MCP vs. traditional APIs: What's the difference?

Why not use an API instead of MCP? It’s a common question, since APIs provide access to much of the same data and actions in apps. In fact, many MCP servers use APIs behind the scenes to surface data and actions.
The short answer is that MCP lets AI assistants use one set of commands for all APIs, greatly simplifying the integration. Whereas working directly with APIs requires writing custom code for requests, responses, and retries, with MCP, a developer can get the same results by just importing the MCP server. Switching between MCP servers is easy, while switching APIs requires writing a whole new set of code.
MCP is also better optimized for LLM usage. MCP guarantees that everything an LLM needs to access a system is well defined and well documented, in a structured way. Ad hoc API definitions might be missing important descriptions, or make data available in ways that AIs can't understand or might easily misinterpret.

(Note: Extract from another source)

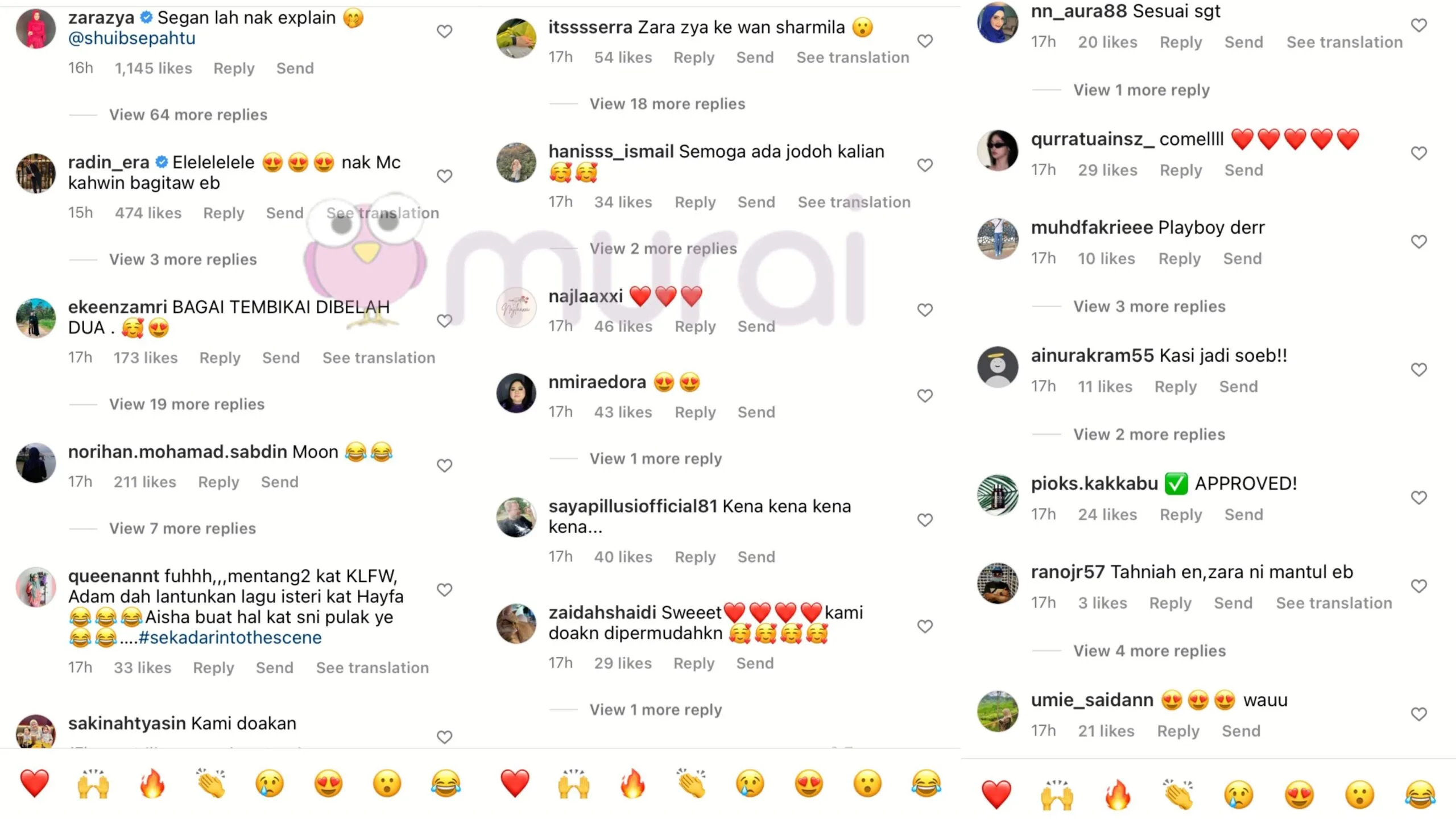Insert fire emoji from left quick-reaction bar
This screenshot has width=1456, height=819.
click(x=152, y=784)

How MCP and AI agents go hand in hand

An AI agent is any AI that takes action in the real world for you. MCP makes it much easier to build AI agents. Instead of integrating APIs one by one, a developer can implement the protocol to let their AI tool take action in any MCP-enabled application.
As the MCP ecosystem grows, agents become more powerful, too. AI agents need to be able to plan and take action across multiple tools in a user’s workspace—the more tools an agent can work with, the more useful it becomes to users. With MCP, agents can easily find and use a growing number of tools for task automation.

MCP vs. A2A: How the protocols complement each other

MCP isn’t the only new LLM protocol around—recently, Google announced the Agent2Agent (A2A) protocol. But developers don’t need to pick one or the other. These protocols solve different problems and actually complement each other.
MCP focuses on enabling AI systems to learn about the world and take actions in it. A2A focuses on helping AI systems communicate with each other about their work and intentions—to collaborate, assign work, argue, delegate, or negotiate.
Two agents might use A2A to decide which one of them is going to do some work, and which one of them is going to supervise the work. Then, they might use MCP for giving each other instructions on work to be done and data to use.

The future of MCP and AI integration

The MCP team continually updates the protocol, with new releases shipping multiple times a month. MCP is also an open standard, so the larger AI community can contribute to the roadmap. We can expect to see more of a focus on security in the coming releases: authentication, authorization, and data filtering or privacy mechanisms for specific domains (like healthcare or finance).
If MCP grows to see wide adoption, then entire portions of the AI industry may begin optimizing their use of MCP. Model developers might start to include MCP tool usage in their training data, and LLM orchestration frameworks (e.g., LangChain) may support MCP as a first-class citizen in their use cases.
Over time, MCP could become the de facto standard for connecting AI to the entire digital landscape of tools and services. Bringing data and actions from external systems into LLM experiences will become increasingly plug-and-play in the AI ecosystem. For developers, that translates into fewer bespoke wrappers, better AI tools, and more time to build the features users really value. For companies shipping data-rich apps, it means instant compatibility with every MCP-enabled AI platform. And for end users, it unlocks better AI applications and personal assistants that can finally fetch the right context, push the right buttons, and get real work done without tedious intervention.